Pertinent language from the contract between the locum tenens staffing company and the hospital system stated:
Presentation to Client. Presentation of a Provider candidate will be specific to a particular Client for a period of twelve months from the date they were presented or last date worked for a Client. Presentation of a Provider candidate to a specific [HOSPITAL] Client shall not be deemed a presentation to any other [HOSPITAL] Client.
What Is A Restrictive Covenant?
Three basic forms of restrictive covenants are typically contained in employment agreements: “non-compete agreements,” “non-interference clauses,” and “non-solicitation clauses.”
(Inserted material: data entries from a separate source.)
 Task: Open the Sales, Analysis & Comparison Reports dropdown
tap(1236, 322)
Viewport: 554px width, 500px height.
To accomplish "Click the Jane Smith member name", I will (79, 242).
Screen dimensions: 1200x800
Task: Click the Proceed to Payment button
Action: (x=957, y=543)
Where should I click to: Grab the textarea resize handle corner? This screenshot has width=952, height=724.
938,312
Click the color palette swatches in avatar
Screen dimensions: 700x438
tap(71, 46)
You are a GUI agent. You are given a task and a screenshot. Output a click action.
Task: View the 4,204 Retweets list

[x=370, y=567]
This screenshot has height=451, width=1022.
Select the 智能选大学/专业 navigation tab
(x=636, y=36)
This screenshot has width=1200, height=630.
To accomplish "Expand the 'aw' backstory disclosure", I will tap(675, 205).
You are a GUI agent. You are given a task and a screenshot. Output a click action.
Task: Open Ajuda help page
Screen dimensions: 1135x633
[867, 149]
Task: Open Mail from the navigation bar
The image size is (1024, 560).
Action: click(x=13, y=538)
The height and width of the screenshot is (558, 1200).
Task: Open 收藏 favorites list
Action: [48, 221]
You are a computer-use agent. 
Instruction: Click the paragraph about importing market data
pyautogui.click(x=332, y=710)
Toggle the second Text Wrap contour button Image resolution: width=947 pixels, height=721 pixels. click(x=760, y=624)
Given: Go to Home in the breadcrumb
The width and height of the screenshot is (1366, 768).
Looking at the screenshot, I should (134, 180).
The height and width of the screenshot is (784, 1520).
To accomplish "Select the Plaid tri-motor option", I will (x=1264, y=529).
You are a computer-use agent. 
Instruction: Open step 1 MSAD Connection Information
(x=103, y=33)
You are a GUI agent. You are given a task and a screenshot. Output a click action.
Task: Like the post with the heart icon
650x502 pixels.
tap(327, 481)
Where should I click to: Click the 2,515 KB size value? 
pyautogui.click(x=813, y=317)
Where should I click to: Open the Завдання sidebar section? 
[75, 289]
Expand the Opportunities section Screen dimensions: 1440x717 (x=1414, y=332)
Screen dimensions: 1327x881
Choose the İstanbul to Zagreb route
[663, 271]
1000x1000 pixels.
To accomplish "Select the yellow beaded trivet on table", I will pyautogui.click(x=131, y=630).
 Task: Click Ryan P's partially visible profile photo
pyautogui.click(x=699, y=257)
Non-competition Agreements
These clauses are designed to prevent a physician from leaving a group or hospital that introduced them to a patient base, setting up a clinical practice across the street, and taking a large portion of the employer’s patient base with them. A non-compete clause is more applicable to private practice office settings as the clauses prevent a physician from competing in the same market with the current employer in a particular geographic area for a specific period of time following termination of the employment contract. However, non-compete agreements can apply to locum tenens physicians. Locum tenens staffing agencies invest a significant amount of resources finding and screening providers for locum tenens opportunities. If a hospital simply hired desirable locum tenens doctors that were presented to the hospital, the staffing agencies would lose out on their investment. Therefore, staffing agencies generally have non-compete agreements with both the hospital and with the providers to prevent such a scenario.
Non-interference Clauses
This language prevents physicians from interfering with the business relationships of the agency or the hospital both during the contract and after the locum tenens agreement has ended. For example, a non-interference clause may prevent a physician from telling an insurer or a company not to do business with the hospital or it may prevent a physician from telling a hospital that the staffing company is poorly run and that the hospital should hire another company.
Non-solicitation Agreements
A non-solicitation agreement prevents a physician from encouraging staff members of a hospital or a staffing company to quit and accept a job with once the physician leaves. A non-solicitation clause may also prohibit physicians – either singularly or as a representative of a group – from offering to perform similar services for a hospital in an attempt to oust the current staffing company.
Restrictive covenants must have reasonable scope and time restrictions. A locum tenens physician should not agree to more than a 2 year non compete clause after providing notice of termination of the locum tenens agreement. Generally, a 1 year non-compete clause should be sufficient to protect a locum tenens staffing company’s business interests.
Contracts involving locum tenens providers often allow a hospital to “buyout” the restrictive covenant. For example, if a hospital wishes to hire a staffing agency’s physician, the hospital would be able to pay the staffing agency a large amount of money to release the physician from the non-compete provision. Unfortunately, the buyouts often amount to $30,000 or more, which often makes them prohibitively expensive.
How should a locum tenens physician manage a restrictive covenant?
The non-compete provision between the staffing company and the hospital is sometimes called a “reverse restrictive covenant.” Because physicians don’t see the contracts between the staffing companies and the hospitals, the physicians typically don’t even realize that such covenants exist. In this case, even if the physician’s contract had no noncompete clause, the hospital would be contractually prevented from hiring the physician for 12 months after the last date that the provider worked for the hospital.
However the contract that the physician has with the staffing company (which has completely different terms) contains a 2 year non-compete clause, meaning that the physician would have to wait 2 years after terminating her agreement with the staffing company before accepting an employment opportunity with the hospital.
If the physician accepted a permanent position with the hospital 15 months after last working at the hospital, the hospital would not be in violation of its one-year non-compete agreement with the staffing company, but the physician would be violation of her two-year non-compete agreement with the staffing company.
The only options for the physician are to wait for two years after terminating her agreement with the staffing company or to negotiate a buyout with the staffing company so that she can begin working at the hospital sooner. While the physician may be tempted to accept a position at the hospital without notifying the staffing company, if the company later discovered the contract breach, it could sue the physician for substantial damages.